Text excerpt:
.....
Machine Learning
# Linear Regression

Note: This quiz requires some knowledge of linear algebra. You should get familiar with matrices and row and column spaces.

Statistical tools are extremely powerful tools when analyzing data, but they are not the only tools. Linear algebra, for instance, often presents a more intuitive way to view best-fit lines that is easier to generalize.

The best-fit line given by the equation \[y - \overline{y} = \frac{rSD_y}{SD_x}(x-\overline{x})\] is actually known as the **least squares regression line**, which means that if we sum the square of the vertical distance from each data point to the best-fit line, the result will be less than it would be for any other line.

This definition allows us to define an **error function** for any given line \(y = mx+b\) which outputs the **sum of squared errors**, or the sum of the square of each point’s vertical distance from a line. This quantity is often abbreviated as **SSE**. We use this as a measure of how much a regression line deviates from the actual data set. The least squares regression line is the line for which the error function is at its minimum value.

If we put this is mathematical terms we find the formula, \[SSE = \sum_{i=1}^{n} (y_i - mx_i - b)^2\] Now, we can think of our best-fit line as the line with values of \(m\) and \(b\) which minimize the error function. This is extremely useful because it gives us a concrete set of criteria for our best-fit line which we can expand on to suit our needs. For now, though, we will just work with our new definition in an unaltered state.

One benefit of our new definition is that it gives us an alternative method for calculating our best-fit line, one which uses linear algebra techniques.

Say we have a data set containing \(n\) points: \[(x_1, y_1), (x_2, y_2),\ldots, (x_n, y_n).\] We need to find a formula which can give us the least squares regression line for our data set, so a logical first step is to put our variables into linear algebra terms.
.....
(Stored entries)

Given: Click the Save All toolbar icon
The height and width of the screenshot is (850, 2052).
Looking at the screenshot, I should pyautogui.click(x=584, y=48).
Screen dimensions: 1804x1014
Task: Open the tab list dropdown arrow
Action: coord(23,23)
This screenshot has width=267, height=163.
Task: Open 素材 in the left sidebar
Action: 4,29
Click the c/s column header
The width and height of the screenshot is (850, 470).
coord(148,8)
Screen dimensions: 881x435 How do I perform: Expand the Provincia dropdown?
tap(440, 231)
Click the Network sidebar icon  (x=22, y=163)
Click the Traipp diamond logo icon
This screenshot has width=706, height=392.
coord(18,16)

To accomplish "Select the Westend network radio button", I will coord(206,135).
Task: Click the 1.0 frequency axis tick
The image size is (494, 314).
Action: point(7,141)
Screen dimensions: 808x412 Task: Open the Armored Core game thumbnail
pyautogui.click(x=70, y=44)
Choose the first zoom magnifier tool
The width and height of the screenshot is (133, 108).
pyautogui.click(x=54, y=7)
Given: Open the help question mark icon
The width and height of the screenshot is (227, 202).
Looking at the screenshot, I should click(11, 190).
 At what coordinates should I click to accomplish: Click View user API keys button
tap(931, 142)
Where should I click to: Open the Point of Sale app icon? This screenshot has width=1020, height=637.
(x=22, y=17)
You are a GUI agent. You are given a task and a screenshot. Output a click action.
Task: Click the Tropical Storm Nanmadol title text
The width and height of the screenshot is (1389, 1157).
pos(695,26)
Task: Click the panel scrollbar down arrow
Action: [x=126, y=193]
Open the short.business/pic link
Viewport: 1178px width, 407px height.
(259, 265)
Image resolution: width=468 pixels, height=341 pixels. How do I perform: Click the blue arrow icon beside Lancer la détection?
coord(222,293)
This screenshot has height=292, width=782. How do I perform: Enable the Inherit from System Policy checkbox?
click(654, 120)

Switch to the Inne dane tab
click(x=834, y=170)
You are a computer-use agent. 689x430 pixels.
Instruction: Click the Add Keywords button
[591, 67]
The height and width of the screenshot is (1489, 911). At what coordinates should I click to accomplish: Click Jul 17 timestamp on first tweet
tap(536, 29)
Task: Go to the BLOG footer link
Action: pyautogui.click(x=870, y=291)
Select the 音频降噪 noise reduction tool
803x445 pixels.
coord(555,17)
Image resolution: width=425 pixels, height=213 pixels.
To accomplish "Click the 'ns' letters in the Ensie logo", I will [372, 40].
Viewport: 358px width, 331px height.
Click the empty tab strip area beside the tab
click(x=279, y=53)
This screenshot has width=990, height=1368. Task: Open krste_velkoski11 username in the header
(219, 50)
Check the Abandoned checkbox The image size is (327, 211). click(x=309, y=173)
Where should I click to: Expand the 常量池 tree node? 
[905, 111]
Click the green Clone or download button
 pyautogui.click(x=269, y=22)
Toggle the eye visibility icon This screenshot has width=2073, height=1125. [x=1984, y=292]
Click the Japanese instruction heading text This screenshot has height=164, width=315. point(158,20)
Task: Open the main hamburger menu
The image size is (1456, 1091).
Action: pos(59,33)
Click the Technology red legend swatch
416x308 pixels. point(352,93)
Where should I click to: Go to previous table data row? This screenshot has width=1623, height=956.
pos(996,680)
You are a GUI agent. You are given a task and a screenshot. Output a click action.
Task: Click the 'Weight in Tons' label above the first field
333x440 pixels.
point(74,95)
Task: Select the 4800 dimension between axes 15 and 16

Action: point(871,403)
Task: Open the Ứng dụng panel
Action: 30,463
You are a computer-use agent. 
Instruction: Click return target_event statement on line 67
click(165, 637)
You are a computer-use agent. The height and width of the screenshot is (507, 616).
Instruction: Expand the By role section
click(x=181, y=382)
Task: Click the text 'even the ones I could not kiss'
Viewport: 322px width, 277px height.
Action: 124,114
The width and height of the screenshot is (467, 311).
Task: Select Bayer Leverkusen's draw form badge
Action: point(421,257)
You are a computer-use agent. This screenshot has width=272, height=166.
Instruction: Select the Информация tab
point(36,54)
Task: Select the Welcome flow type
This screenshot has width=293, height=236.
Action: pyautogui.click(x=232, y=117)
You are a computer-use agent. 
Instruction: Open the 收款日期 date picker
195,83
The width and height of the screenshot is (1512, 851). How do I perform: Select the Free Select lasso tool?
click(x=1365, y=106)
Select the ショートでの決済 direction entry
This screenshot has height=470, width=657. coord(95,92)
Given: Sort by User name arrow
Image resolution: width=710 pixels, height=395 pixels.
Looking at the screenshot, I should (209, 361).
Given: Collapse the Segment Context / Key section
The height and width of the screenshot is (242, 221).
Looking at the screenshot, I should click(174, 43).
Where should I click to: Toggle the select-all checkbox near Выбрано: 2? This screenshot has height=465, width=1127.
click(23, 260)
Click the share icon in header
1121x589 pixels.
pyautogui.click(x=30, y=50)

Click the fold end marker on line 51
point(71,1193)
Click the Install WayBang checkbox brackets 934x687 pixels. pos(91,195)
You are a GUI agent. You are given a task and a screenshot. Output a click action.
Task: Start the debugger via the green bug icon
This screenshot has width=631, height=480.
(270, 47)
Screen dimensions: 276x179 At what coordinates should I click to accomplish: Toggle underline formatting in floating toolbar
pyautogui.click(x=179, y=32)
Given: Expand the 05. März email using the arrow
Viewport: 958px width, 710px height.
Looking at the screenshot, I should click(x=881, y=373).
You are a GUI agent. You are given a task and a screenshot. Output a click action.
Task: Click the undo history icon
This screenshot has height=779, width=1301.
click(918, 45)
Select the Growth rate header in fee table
.....
Requirements:
A – Answer these from the linear regression text:
(i) What kind of math does the note at the top say the quiz requires?
(ii) What do the letters SSE stand for?
(iii) Which two values does the best-fit line pick so that the error function is as small as possible?
B – Quote the linear regression text from "The best-fit line given" up to and including "its minimum value.".
C – Continue the linear regression text after its last sentence.

Outputs in order:
A –
(i) Linear algebra
(ii) Sum of squared errors
(iii) m and b

B –
The best-fit line given by the equation \[y - \overline{y} = \frac{rSD_y}{SD_x}(x-\overline{x})\] is actually known as the **least squares regression line**, which means that if we sum the square of the vertical distance from each data point to the best-fit line, the result will be less than it would be for any other line.

This definition allows us to define an **error function** for any given line \(y = mx+b\) which outputs the **sum of squared errors**, or the sum of the square of each point’s vertical distance from a line. This quantity is often abbreviated as **SSE**. We use this as a measure of how much a regression line deviates from the actual data set. The least squares regression line is the line for which the error function is at its minimum value.

C –
First, we realize that since every line can be represented by the equation \(y = mx + b,\) we can also represent every line with a single, two-dimensional vector: \[\vec{x} = \begin{bmatrix} m \\ b \\ \end{bmatrix}.\] Now, we define an \(n \times 2\) matrix \(A.\) For \(1 \leq i \leq n,\) the \(i^\text{th}\) row of \(A\) will contain \(x_i\) in the first column and 1 in the second: \[A = \begin{bmatrix} x_1 & 1\\x_2 & 1 \\ \vdots & \vdots \\ x_n & 1\\ \end{bmatrix}.\] This definition may appear somewhat arbitrary, but it becomes useful when we multiply \(A\) by a vector representing a line. For any vector \[\vec{x} = \begin{bmatrix} m \\ b \\ \end{bmatrix},\] the vector given by \(A\vec{x}\) will contain the \(y\)-values the line represented by \(\vec{x}\) will predict for each \(x\)-value in our data set. In other words, calculating \(A\vec{x}\) is like feeding the \(x\)-value from each point into the function represented by \(\vec{x}.\)

As a result, if we define a new vector \(\vec{b}\) so that its \(i^\text{th}\) element will be \(y_i\) from our data set, we can find the vertical distance between each point and the \(y\)-value predicted for it by subtracting \(\vec{b}\) from \(A\vec{x}.\)

We can now find the SSE by individually squaring the values inside \(A\vec{x}-\vec{b}\) and adding them together. Interestingly, this process is equivalent to squaring the length of \(A\vec{x}-\vec{b},\) so the SSE is equal to the squared distance in \(n\)-dimensional space between \(A\vec{x}\) and \(\vec{b}.\)

In other words, \[SSE = \Big|\Big|A\vec{x}-\vec{b}\Big|\Big|^2.\]

Finally, we are in a position to use linear algebra techniques to find a formula for our best-fit line.

First, we must realize that when we are minimizing the SSE, we are actually minimizing \[||A\vec{x}-\vec{b}||^2.\] This is equivalent to minimizing the distance between \(A\vec{x}\) and \(\vec{b}\) since minimizing a squared positive value will also minimize the value itself.

So, what we need to find is the vector \(\vec{x}\) for which \(A\vec{x}\) is as close as possible to \(\vec{b}\). To rephrase this question, we need the vector in \(A\)’s column space which is closest to \(\vec{b}\).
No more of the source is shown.